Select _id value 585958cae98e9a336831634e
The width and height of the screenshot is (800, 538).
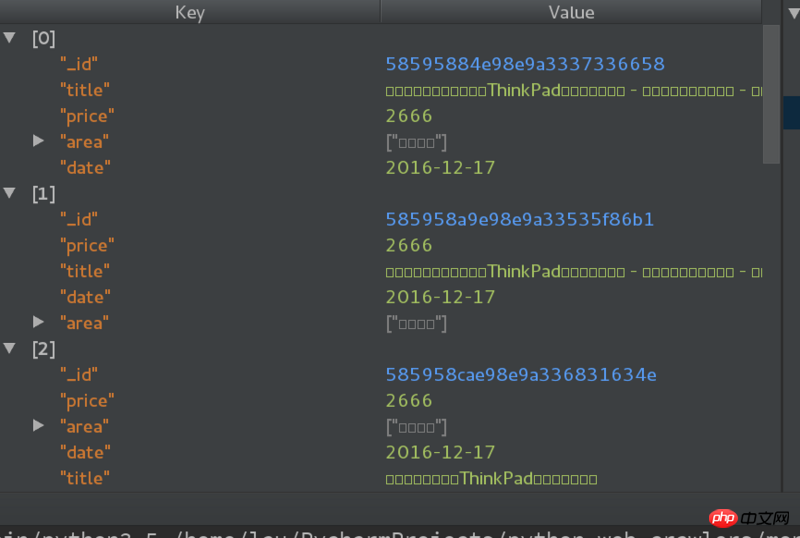[x=521, y=375]
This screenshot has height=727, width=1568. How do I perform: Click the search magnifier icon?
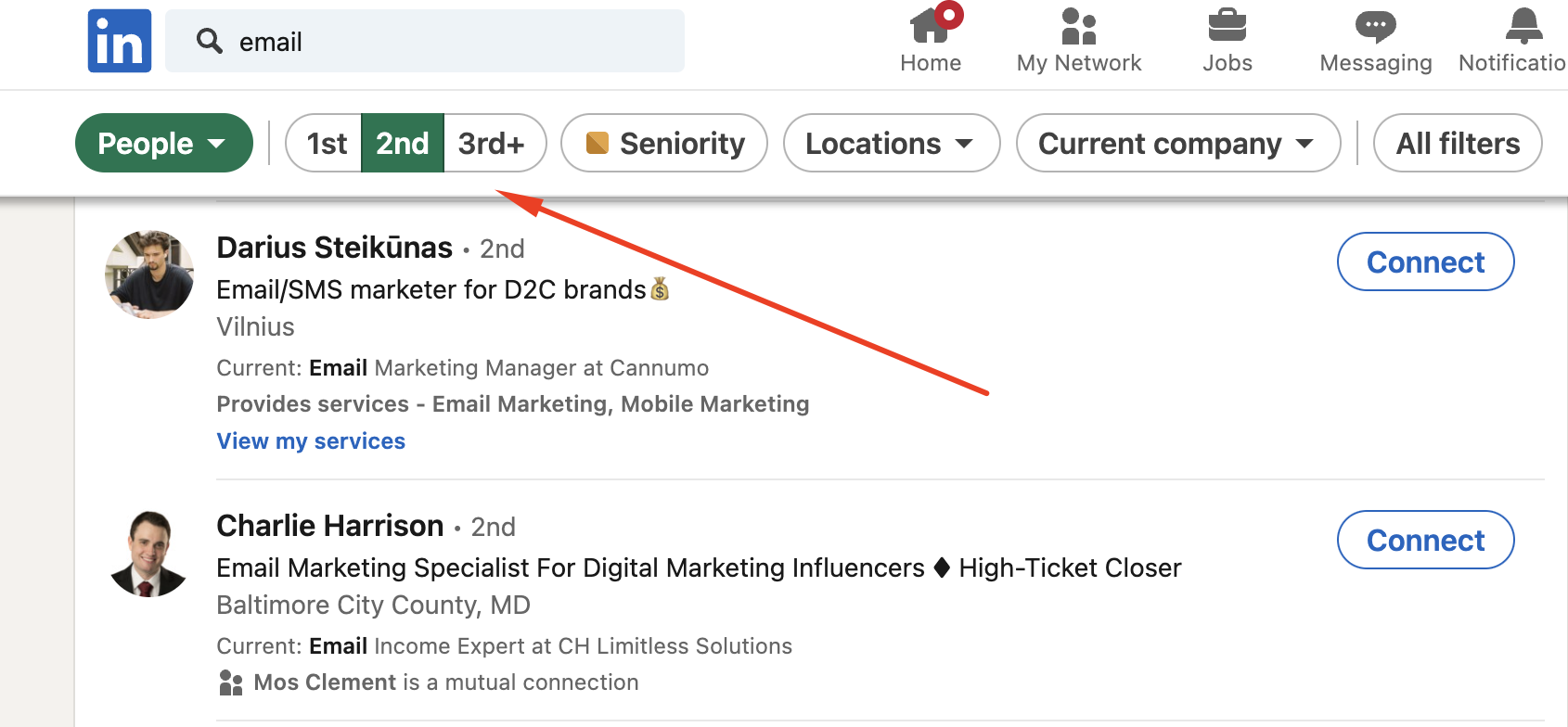pyautogui.click(x=209, y=41)
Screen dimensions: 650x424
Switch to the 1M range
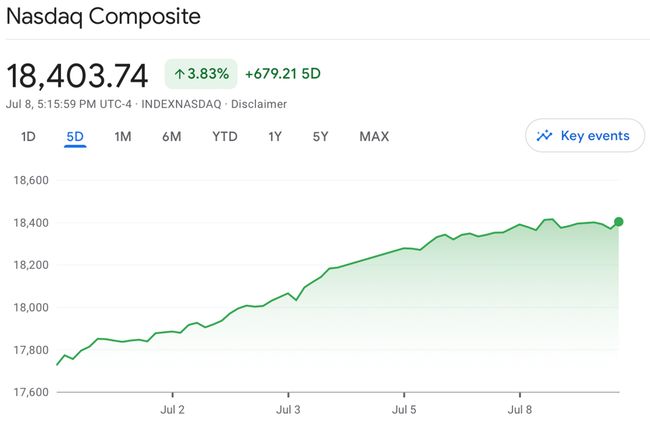(x=123, y=136)
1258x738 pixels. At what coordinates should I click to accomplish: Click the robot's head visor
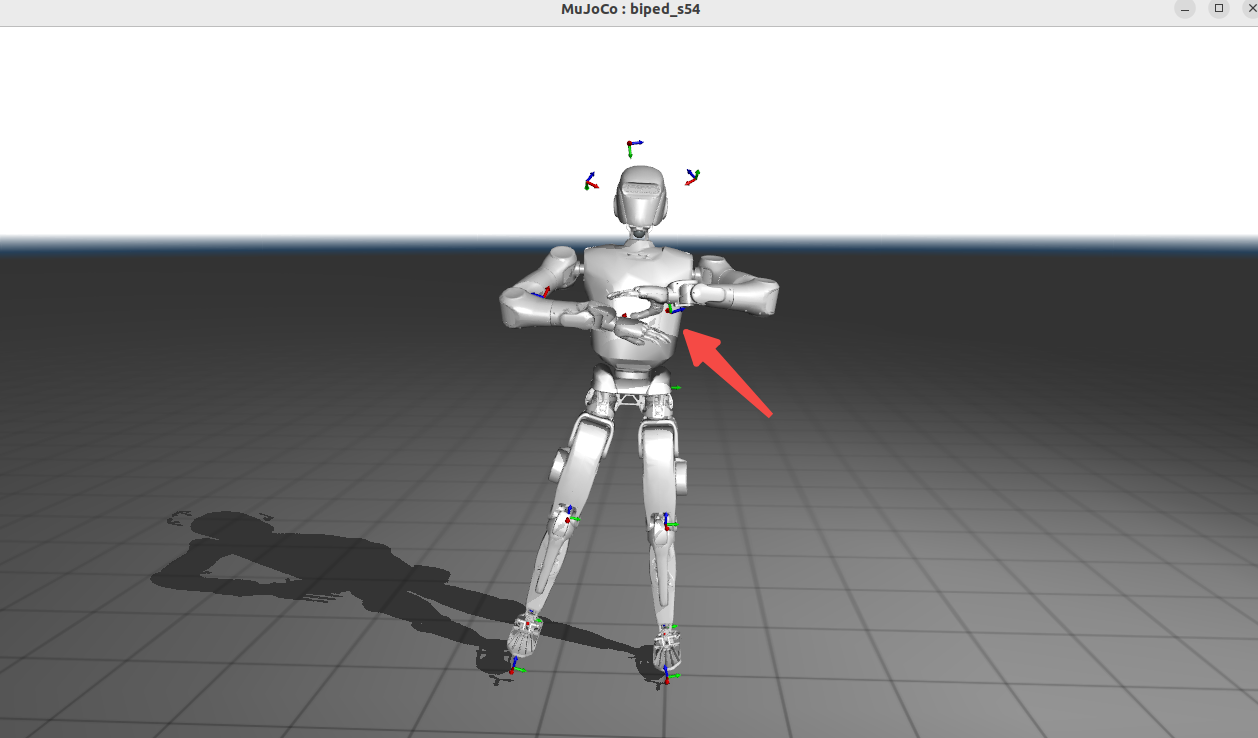click(640, 190)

___

Required action ▸ Print every entry exactly; omit the pictures.

Expected output ▸
Select _id value 585958cae98e9a336831634e
The width and height of the screenshot is (800, 538).
[x=521, y=375]
This screenshot has height=727, width=1568. How do I perform: Click the search magnifier icon?
pyautogui.click(x=209, y=41)
Screen dimensions: 650x424
Switch to the 1M range
(x=123, y=136)
1258x738 pixels. At what coordinates should I click to accomplish: Click the robot's head visor
click(640, 190)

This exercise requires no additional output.